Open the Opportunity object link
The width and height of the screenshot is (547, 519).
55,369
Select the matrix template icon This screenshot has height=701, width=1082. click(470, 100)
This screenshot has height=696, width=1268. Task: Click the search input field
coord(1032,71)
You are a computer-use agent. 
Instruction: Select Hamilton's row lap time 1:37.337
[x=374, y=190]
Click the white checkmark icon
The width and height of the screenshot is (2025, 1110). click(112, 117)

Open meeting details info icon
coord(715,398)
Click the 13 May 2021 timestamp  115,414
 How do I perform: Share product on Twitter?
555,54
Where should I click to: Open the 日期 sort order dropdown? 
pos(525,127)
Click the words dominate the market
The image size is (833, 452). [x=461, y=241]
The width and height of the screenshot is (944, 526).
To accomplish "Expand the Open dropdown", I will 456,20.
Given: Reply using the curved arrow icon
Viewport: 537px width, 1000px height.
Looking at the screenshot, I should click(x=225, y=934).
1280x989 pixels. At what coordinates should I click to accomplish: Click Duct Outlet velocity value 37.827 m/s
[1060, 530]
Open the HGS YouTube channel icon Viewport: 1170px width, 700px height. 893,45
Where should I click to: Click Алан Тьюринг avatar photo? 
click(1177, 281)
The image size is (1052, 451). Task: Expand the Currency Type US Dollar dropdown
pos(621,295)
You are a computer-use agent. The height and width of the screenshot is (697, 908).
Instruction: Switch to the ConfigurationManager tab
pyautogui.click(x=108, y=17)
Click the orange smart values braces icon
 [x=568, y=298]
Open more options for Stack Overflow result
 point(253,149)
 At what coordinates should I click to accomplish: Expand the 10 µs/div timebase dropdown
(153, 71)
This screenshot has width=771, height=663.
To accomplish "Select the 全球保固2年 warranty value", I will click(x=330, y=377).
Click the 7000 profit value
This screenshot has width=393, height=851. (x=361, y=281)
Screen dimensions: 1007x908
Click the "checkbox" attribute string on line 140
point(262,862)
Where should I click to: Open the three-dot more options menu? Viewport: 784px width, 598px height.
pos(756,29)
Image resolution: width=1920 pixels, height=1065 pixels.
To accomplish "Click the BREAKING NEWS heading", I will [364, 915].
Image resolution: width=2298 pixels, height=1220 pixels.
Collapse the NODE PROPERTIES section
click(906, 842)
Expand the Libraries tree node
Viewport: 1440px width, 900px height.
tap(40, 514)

ABOUT THIS EXERCISE: The records must each be output verbatim, with nothing left out.

RESPONSE:
Open the Opportunity object link
The width and height of the screenshot is (547, 519).
55,369
Select the matrix template icon This screenshot has height=701, width=1082. click(470, 100)
This screenshot has height=696, width=1268. Task: Click the search input field
coord(1032,71)
You are a computer-use agent. 
Instruction: Select Hamilton's row lap time 1:37.337
[x=374, y=190]
Click the white checkmark icon
The width and height of the screenshot is (2025, 1110). click(112, 117)

Open meeting details info icon
coord(715,398)
Click the 13 May 2021 timestamp  115,414
 How do I perform: Share product on Twitter?
555,54
Where should I click to: Open the 日期 sort order dropdown? 
pos(525,127)
Click the words dominate the market
The image size is (833, 452). [x=461, y=241]
The width and height of the screenshot is (944, 526).
To accomplish "Expand the Open dropdown", I will 456,20.
Given: Reply using the curved arrow icon
Viewport: 537px width, 1000px height.
Looking at the screenshot, I should click(x=225, y=934).
1280x989 pixels. At what coordinates should I click to accomplish: Click Duct Outlet velocity value 37.827 m/s
[1060, 530]
Open the HGS YouTube channel icon Viewport: 1170px width, 700px height. 893,45
Where should I click to: Click Алан Тьюринг avatar photo? 
click(1177, 281)
The image size is (1052, 451). Task: Expand the Currency Type US Dollar dropdown
pos(621,295)
You are a computer-use agent. The height and width of the screenshot is (697, 908).
Instruction: Switch to the ConfigurationManager tab
pyautogui.click(x=108, y=17)
Click the orange smart values braces icon
 [x=568, y=298]
Open more options for Stack Overflow result
 point(253,149)
 At what coordinates should I click to accomplish: Expand the 10 µs/div timebase dropdown
(153, 71)
This screenshot has width=771, height=663.
To accomplish "Select the 全球保固2年 warranty value", I will click(x=330, y=377).
Click the 7000 profit value
This screenshot has width=393, height=851. (x=361, y=281)
Screen dimensions: 1007x908
Click the "checkbox" attribute string on line 140
point(262,862)
Where should I click to: Open the three-dot more options menu? Viewport: 784px width, 598px height.
pos(756,29)
Image resolution: width=1920 pixels, height=1065 pixels.
To accomplish "Click the BREAKING NEWS heading", I will [364, 915].
Image resolution: width=2298 pixels, height=1220 pixels.
Collapse the NODE PROPERTIES section
click(906, 842)
Expand the Libraries tree node
Viewport: 1440px width, 900px height.
tap(40, 514)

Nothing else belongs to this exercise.